In a closing statement, Dr. Joseph Okware, commissioner at the Ministry of Health, noted that PHC is under-emphasized, under-measured, and under-funded. He called for the implementation of the National Health Insurance Scheme to support PHC and universal health care.

Speakers at the dissemination event

Sharing Lessons from Person-Centered Measurement in Sub-Saharan Africa

The PMA2020 PHC surveys in Ghana and Uganda represent an innovative integration of patient-reported outcomes and experiences into national PHC assessments in sub-Saharan Africa. In October of 2019, the Ariadne Labs team was invited to present on the implementation process and lessons learned at the 36th International Conference of the International Society of Quality in Healthcare (ISQua) in Cape Town, South Africa. In particular, the audience was interested in the PMA2020 team’s methodology. Using mobile technology and a broad network of survey enumerators who had trusting relationships with participants, the team was able to complete a nationally-representative survey in low-resource settings with rapid turnaround, outstanding response rates (>90%), and novel policy-relevant insights.

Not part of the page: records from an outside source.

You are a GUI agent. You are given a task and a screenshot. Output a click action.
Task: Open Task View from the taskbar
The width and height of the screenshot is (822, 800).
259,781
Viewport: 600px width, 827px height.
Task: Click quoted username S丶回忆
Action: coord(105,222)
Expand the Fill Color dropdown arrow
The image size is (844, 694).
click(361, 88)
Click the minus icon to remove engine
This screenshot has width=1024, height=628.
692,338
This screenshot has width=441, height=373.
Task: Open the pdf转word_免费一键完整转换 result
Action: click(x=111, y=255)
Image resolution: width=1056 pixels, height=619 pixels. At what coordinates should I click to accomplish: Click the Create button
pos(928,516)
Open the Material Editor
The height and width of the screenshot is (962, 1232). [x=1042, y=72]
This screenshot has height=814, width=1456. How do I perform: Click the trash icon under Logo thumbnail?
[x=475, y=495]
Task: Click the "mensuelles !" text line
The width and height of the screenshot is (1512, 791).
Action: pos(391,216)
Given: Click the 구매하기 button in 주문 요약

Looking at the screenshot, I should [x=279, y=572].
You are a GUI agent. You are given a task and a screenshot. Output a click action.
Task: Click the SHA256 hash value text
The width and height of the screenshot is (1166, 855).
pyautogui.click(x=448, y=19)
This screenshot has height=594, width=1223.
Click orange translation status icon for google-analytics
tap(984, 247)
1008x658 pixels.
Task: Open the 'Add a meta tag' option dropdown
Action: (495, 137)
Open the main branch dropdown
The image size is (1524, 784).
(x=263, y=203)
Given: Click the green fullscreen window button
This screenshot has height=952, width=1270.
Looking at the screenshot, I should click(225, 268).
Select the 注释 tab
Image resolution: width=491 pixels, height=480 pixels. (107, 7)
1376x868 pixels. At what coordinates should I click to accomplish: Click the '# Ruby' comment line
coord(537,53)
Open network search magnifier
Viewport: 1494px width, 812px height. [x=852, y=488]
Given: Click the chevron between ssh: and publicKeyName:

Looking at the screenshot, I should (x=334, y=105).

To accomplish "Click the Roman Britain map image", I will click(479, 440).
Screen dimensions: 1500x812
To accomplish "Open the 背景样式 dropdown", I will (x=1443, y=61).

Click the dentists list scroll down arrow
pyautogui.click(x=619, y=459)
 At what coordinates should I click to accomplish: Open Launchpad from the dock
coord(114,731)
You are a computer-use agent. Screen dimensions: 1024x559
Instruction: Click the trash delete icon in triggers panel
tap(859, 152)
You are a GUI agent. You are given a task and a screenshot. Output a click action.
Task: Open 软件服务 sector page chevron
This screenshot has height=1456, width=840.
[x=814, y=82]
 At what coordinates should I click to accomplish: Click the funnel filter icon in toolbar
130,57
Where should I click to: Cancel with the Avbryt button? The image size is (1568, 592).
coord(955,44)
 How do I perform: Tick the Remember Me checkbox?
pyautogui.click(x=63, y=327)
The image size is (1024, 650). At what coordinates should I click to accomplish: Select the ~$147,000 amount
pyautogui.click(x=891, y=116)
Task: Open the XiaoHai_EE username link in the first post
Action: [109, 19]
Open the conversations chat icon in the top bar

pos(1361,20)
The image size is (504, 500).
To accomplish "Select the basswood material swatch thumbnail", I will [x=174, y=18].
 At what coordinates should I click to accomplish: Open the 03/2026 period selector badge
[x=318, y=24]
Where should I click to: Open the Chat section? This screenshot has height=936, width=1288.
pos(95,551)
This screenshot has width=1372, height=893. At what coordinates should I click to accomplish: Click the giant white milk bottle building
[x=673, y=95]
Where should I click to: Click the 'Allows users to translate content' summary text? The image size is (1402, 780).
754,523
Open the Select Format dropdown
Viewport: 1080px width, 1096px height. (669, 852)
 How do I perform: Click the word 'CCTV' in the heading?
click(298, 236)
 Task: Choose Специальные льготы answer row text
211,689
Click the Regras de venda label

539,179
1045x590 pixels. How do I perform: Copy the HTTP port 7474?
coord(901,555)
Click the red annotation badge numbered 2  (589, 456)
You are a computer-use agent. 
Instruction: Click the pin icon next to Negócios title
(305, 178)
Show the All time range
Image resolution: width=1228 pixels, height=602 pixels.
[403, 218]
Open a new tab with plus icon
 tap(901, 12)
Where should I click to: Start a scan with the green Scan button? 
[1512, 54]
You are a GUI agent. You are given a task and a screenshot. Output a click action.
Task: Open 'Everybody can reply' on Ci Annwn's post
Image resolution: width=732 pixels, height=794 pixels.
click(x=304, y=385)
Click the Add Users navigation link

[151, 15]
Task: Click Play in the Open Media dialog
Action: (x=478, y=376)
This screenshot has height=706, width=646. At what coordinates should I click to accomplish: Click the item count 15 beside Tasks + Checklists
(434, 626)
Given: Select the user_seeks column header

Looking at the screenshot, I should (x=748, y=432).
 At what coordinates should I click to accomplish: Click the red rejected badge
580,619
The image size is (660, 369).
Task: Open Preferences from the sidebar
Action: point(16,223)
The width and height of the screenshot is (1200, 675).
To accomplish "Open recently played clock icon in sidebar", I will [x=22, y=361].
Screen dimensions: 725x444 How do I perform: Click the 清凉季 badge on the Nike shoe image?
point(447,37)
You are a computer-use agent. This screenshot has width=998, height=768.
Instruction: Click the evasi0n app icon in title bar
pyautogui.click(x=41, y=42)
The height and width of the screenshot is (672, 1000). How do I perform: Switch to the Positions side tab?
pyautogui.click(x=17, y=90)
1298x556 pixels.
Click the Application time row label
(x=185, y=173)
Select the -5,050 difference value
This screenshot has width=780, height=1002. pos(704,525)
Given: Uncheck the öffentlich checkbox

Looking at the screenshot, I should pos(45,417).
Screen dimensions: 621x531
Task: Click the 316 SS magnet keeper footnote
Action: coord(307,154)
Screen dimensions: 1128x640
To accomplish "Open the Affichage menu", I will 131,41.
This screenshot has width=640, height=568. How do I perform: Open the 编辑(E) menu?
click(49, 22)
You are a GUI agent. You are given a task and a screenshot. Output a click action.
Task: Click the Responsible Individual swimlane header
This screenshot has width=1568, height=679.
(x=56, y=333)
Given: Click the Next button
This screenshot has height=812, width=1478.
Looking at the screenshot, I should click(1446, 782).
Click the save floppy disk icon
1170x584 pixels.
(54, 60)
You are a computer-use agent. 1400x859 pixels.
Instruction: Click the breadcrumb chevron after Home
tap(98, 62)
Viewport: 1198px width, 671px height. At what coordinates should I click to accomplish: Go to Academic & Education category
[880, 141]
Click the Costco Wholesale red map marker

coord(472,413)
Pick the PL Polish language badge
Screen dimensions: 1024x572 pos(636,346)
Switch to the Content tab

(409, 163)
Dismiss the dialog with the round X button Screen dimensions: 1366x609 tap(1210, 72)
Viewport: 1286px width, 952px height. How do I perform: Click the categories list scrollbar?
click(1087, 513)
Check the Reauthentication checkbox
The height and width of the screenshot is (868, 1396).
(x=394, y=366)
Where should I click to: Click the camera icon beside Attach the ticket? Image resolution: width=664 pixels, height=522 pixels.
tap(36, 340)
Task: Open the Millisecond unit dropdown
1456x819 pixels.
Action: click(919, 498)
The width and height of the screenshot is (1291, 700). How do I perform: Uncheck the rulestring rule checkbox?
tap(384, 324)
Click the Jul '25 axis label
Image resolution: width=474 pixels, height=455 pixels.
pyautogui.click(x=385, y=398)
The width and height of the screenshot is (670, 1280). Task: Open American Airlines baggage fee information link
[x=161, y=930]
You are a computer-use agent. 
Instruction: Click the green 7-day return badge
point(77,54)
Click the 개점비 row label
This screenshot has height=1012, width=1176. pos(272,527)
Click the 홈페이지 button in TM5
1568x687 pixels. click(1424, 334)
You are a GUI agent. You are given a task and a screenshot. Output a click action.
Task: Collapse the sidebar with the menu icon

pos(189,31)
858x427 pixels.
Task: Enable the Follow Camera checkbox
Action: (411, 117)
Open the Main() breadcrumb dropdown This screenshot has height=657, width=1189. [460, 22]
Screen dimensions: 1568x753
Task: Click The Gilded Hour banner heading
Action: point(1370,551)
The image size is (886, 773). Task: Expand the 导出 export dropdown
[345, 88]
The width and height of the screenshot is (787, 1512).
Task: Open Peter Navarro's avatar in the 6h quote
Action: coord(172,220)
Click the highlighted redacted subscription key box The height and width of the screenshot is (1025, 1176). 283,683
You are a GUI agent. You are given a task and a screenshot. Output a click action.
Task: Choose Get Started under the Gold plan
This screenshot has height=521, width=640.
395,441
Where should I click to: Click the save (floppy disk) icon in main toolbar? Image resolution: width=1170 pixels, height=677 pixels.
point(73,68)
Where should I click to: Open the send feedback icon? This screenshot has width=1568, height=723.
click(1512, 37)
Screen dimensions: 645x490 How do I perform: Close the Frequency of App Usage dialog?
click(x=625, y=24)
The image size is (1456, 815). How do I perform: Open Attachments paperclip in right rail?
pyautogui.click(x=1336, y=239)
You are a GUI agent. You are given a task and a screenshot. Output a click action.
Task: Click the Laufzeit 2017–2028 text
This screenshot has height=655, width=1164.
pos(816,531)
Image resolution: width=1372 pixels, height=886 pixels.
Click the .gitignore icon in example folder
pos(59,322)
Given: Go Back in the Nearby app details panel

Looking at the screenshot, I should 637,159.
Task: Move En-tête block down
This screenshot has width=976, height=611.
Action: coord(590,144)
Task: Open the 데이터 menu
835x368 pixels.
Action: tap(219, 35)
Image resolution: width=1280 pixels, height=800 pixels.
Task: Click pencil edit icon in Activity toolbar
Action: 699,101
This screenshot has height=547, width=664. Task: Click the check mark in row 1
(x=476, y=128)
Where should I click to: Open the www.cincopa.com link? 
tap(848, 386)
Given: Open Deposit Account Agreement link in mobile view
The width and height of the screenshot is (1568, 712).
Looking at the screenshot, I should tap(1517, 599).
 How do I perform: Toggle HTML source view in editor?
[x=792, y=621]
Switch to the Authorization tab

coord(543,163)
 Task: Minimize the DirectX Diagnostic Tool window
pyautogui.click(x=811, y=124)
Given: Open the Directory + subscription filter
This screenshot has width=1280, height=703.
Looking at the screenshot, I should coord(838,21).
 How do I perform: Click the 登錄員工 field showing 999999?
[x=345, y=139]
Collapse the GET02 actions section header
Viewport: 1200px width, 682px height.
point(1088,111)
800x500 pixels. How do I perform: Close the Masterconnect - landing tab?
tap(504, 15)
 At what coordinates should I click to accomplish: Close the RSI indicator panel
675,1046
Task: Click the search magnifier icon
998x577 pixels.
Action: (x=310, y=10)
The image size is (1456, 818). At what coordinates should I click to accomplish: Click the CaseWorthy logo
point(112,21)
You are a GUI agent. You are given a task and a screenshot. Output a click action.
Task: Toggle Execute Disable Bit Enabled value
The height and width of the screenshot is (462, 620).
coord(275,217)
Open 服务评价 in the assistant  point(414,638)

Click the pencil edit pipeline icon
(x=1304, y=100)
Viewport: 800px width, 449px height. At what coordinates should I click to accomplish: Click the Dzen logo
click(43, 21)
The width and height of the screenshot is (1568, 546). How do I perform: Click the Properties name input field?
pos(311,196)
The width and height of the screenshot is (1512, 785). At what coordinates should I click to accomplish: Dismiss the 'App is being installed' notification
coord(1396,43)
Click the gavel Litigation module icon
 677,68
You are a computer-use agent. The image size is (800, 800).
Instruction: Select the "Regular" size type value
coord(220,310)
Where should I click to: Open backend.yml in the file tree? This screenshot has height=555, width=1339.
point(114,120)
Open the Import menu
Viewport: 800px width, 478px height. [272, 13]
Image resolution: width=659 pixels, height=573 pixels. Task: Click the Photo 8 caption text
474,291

June-Ho Kim presents findings

Next Steps

Through the research and development work of the Ariadne Labs PHC team, we seek to build partnerships similar to the PMA2020 surveys in Ghana and Uganda to fill data gaps and accelerate PHC data analytics towards advancing health systems globally. We believe that through close collaboration, data sharing, and innovation in measurement and dissemination, we can reach our vision of learning health systems that transform the global state of primary health care.